• Records to process:
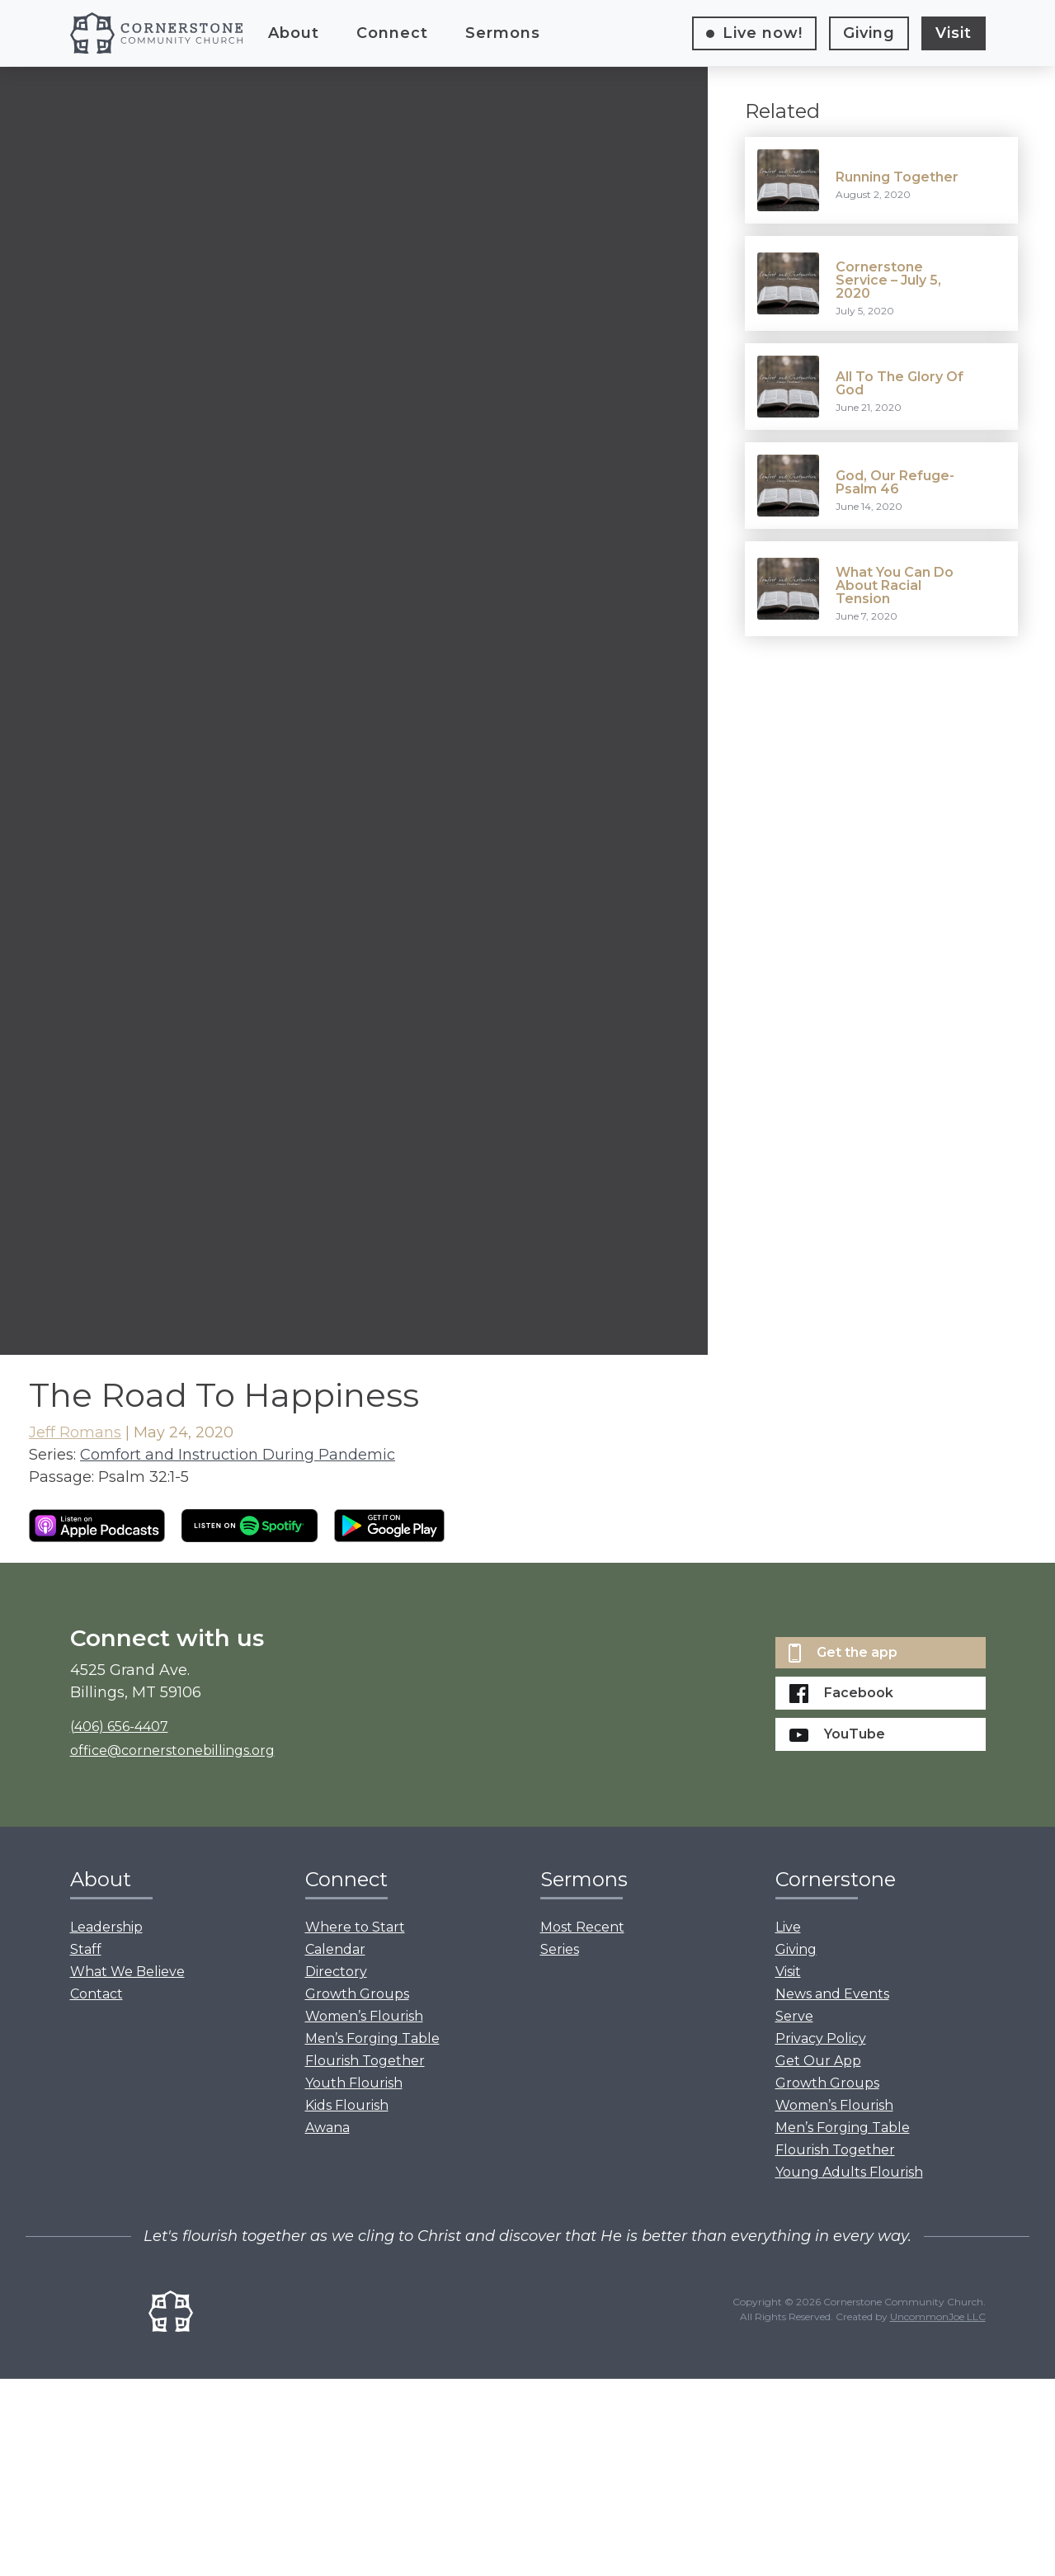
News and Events (832, 1994)
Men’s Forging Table (372, 2038)
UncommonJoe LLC (938, 2316)
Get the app (843, 1653)
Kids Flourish (347, 2105)
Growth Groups (357, 1994)
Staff (85, 1949)
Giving (869, 33)
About (293, 33)
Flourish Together (365, 2061)
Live (763, 33)
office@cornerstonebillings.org (172, 1750)
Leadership (106, 1927)
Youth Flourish (354, 2083)
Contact (96, 1994)
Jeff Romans (75, 1432)
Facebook (841, 1693)
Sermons (502, 33)
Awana (327, 2127)
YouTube (837, 1734)
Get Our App (818, 2061)
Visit (953, 33)
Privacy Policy (820, 2038)
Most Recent (582, 1927)
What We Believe (127, 1971)
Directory (336, 1971)
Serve (794, 2016)
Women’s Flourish (364, 2016)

• Task requirements: Which lines of the data above contain the string "Flourish"? Pick out each of them and copy it.

• Response to this task:
Kids Flourish (347, 2105)
Flourish Together (365, 2061)
Youth Flourish (354, 2083)
Women’s Flourish (364, 2016)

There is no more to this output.